Finding Duplicate Files

Fri Mar 14 20:48:15 UTC 2008

> "Jonathan Roberts" <jonathan.roberts.uk at googlemail.com> writes:
>
>> I have several folders each approx 10-20 Gb in size. Each has some
>> unique material and some duplicate material, and it's even possible
>> there's duplicate material in sub-folders too. How can I consolidate
>> all of this into a single folder so that I can easily move the backup
>> onto different mediums, and get back some disk space!?
>
> An rsync-y solution not yet mentioned is to copy each dir 'd' to
> 'd.tidied' while giving a --compare-dest=... flag for each of the
> _other_ dirs.  'd.tidied' will end up stuff unique to 'd'.  You
> can then combine them all with 'tar' or 'cp' or whatever.
>
> You could use the 'sha1sum' tool to test that files in the
> *.tidied dirs really are unique.
>
> This technique will catch identical files with like names, e.g.
>
>    d1/foo/bar/wibble
>    d2/foo/bar/wibble
>
> but not
>
>    d1/foo/bar/wibble
>    d2/bar/wibble/foo/wobble
>
> (if that makes sense). rsync --compare-dest and --link-dest : fantastic.

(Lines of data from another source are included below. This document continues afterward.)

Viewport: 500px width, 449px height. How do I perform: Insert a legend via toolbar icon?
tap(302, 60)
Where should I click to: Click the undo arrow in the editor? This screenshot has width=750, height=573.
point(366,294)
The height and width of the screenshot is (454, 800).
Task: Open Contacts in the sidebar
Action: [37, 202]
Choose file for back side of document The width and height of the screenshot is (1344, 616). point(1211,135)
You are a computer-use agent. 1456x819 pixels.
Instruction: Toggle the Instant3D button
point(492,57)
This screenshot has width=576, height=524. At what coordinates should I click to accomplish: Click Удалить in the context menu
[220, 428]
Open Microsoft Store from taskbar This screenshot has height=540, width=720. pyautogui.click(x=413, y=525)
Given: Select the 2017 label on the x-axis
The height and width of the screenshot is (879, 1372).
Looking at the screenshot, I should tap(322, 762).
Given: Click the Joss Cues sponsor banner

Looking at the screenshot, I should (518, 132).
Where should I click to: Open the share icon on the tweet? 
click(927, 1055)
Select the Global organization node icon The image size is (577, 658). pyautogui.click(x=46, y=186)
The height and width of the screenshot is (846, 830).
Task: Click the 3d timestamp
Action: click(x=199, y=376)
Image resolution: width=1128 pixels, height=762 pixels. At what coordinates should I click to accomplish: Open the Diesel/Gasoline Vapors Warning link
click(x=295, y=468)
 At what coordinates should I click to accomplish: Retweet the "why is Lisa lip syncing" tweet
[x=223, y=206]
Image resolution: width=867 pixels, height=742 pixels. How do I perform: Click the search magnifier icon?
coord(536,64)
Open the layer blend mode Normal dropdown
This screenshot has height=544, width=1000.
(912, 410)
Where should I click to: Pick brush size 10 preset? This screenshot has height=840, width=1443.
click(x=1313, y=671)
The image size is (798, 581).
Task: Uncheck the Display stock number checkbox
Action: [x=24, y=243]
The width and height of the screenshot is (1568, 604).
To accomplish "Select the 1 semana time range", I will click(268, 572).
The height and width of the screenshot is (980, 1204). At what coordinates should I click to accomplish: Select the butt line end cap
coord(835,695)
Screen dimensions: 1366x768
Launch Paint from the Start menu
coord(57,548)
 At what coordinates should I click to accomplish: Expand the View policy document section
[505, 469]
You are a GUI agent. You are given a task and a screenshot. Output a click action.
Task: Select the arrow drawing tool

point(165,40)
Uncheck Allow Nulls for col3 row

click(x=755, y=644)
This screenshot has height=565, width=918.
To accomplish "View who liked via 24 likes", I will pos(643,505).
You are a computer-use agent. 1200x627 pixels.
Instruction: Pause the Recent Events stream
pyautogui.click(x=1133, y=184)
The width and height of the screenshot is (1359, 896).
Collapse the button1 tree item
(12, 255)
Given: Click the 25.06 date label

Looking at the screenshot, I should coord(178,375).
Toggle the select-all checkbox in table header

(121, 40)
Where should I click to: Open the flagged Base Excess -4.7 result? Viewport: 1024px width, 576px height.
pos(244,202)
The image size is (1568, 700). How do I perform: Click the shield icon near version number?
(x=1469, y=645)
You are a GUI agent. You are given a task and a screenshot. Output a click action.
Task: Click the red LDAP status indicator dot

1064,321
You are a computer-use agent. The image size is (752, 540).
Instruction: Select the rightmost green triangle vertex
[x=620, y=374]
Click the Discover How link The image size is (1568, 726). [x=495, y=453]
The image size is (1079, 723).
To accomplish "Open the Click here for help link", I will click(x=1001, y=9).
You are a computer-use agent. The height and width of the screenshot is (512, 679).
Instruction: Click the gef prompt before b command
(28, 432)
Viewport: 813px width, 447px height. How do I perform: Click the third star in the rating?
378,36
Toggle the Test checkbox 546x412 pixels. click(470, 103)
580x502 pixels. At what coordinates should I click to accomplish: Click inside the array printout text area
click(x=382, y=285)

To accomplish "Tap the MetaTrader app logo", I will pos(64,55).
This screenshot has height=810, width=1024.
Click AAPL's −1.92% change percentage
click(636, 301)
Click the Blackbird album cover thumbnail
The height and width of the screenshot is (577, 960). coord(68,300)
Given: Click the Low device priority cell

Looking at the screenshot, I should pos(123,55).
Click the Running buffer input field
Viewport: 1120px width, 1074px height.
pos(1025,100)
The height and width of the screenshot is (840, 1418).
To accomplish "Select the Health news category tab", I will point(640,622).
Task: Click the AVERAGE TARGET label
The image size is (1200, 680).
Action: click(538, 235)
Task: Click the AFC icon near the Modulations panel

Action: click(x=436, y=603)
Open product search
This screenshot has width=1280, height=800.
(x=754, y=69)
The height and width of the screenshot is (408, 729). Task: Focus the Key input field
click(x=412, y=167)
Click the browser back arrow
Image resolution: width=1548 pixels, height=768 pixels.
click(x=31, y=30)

I wrote a program MANY years back that searches for duplicate files. (I
had a huge number of files from back in the BBS days that had the same
file but different names.)

Here is how I did it. (This was done using Perl 4.0 originally.)

Recurse through all the directories and build a hash of the file sizes. 
Go through the hash table and look for collisions.  (This prevents you
from doing an MD5SUM on very large files that occur once.)  For each set
of collisions, build a hash table of MD5SUMS (the program now uses
SHA512).  Take any hash collisions and add them to a stack. Prompt the
user what to do with those entries.

There is also another optimization to the above.  The first hash should
only take the first 32k or so.  If there are collisions, then hash the
whole file and check for collisions on those.  This two pass check speeds
things up by a great deal of you have many large files of the same size. 
(Multi-part archives, for example.)  Using this method I have removed all
the duplicate files on a terabyte drive in about 3 hours or so.  (Without
the above optimization.)

BTW, for all you patent trolls...  The idea was also independently done by
Phil Karns back in the early 90s as well.  (I think I did this around
1996-97.)

I have not publically released the source for a couple of reasons.  1) the
program is a giant race condition.  2) the code was written before I was
that great of a Perl programmer and has some real fugly bits in it.

I am rewriting it with lots of added features and optimizations beyond
those mentioned above.